Kassandra L. Dudek, Beth Polidoro, Susanne Neuer

Summary

This study reviewed how biofilms on ocean microplastics affect their degradation and vertical movement in seawater, noting that biofilm formation can either accelerate sinking by adding mass or shield particles from UV-driven breakdown. The interplay of biotic and abiotic factors makes predicting microplastic fate in the water column highly complex.

Study Type Environmental

Although microplastics are ubiquitous in marine systems, our current knowledge on how biofilms that form on them affect their degradation and removal from the surface ocean is limited.
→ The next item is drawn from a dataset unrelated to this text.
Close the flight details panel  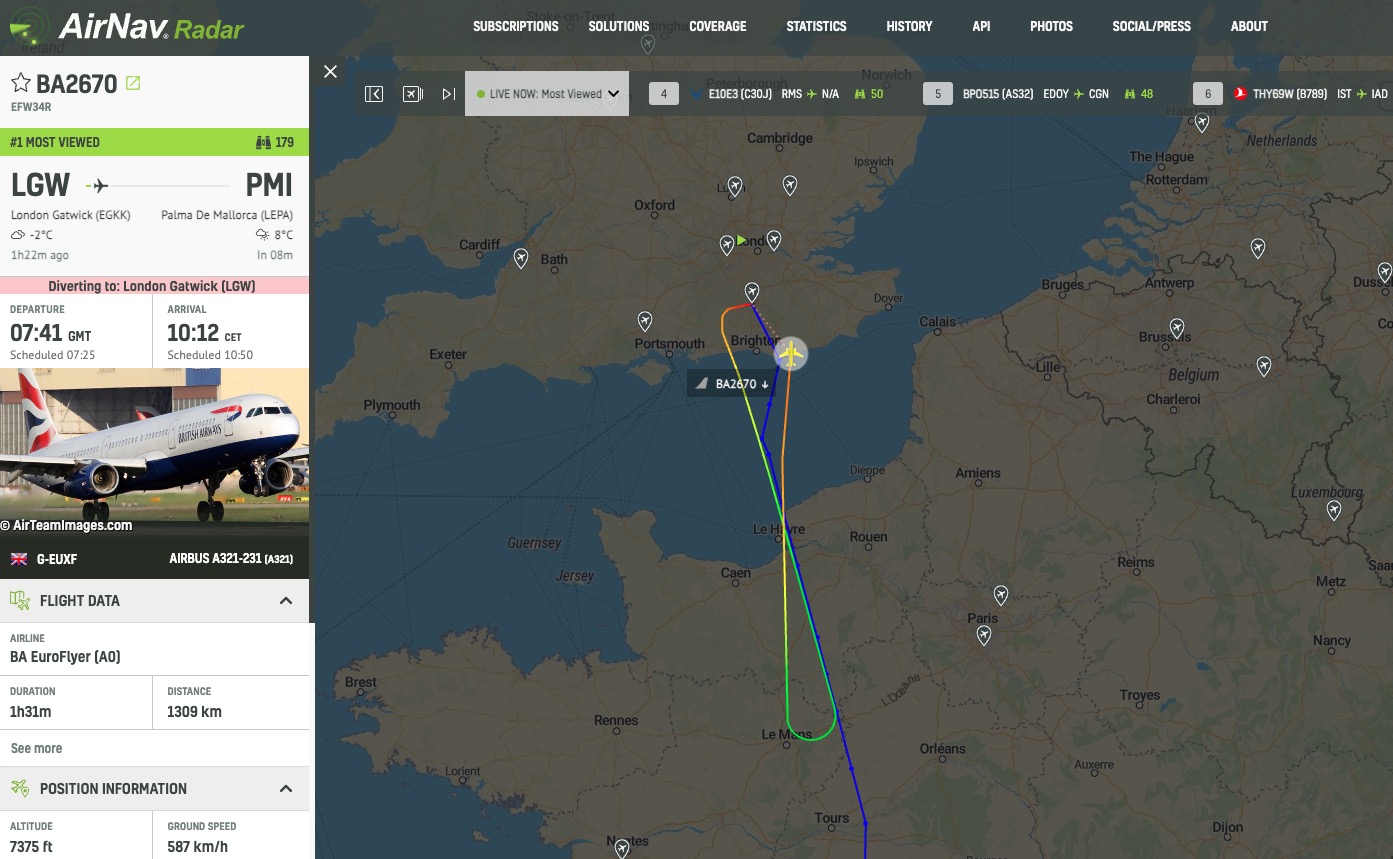[x=331, y=71]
In the ocean, it is expected that plastics denser than seawater will sink (i.e., polyvinyl chloride or polyethylene terephthalate), but in the water column their fate can be unpredictable for polymers like polystyrene (PS), whose density range (960-1040 kg/m) overlaps with that of surface seawater (1020-1029 kg/m). While plastic biodegradation by bacteria growing on microplastics is well known, biofilms can also slow plastic degradation by shielding them from UV radiation, or by enhancing microplastic sedimentation rates, but this has rarely been studied. We incubated microplastic particles (<5 mm) of the common household consumer products polyethylene terephthalate (PETE, #1), high-density polyethylene (HDPE, #2), polyvinyl chloride (PVC, #3), low-density polyethylene (LDPE, #4), polypropylene (PP, #5), and polystyrene (PS, #6) in coastal waters of the Pacific (San Diego, CA) and the Caribbean (Bocas del Toro, Panama) to determine how biofilm formation affects their degradation and sinking rates. Due to higher water temperatures and lower salinity, ambient water in the Caribbean was less dense than that in the coastal Pacific. We found that the formation of biofilms slowed degradation processes, as indicated by scanning electron microscopy (SEM) observations and a reduced loss of phthalates, an indicator of plastic degradation. Additionally, biofilm formation enhanced sinking velocities of PETE, PVC, and PS at both sites, and PS, in fact, required a biofilm to sink at the Pacific site. Our results show that biofilm formation impacts the degradation and transport behavior of microplastics in the ocean.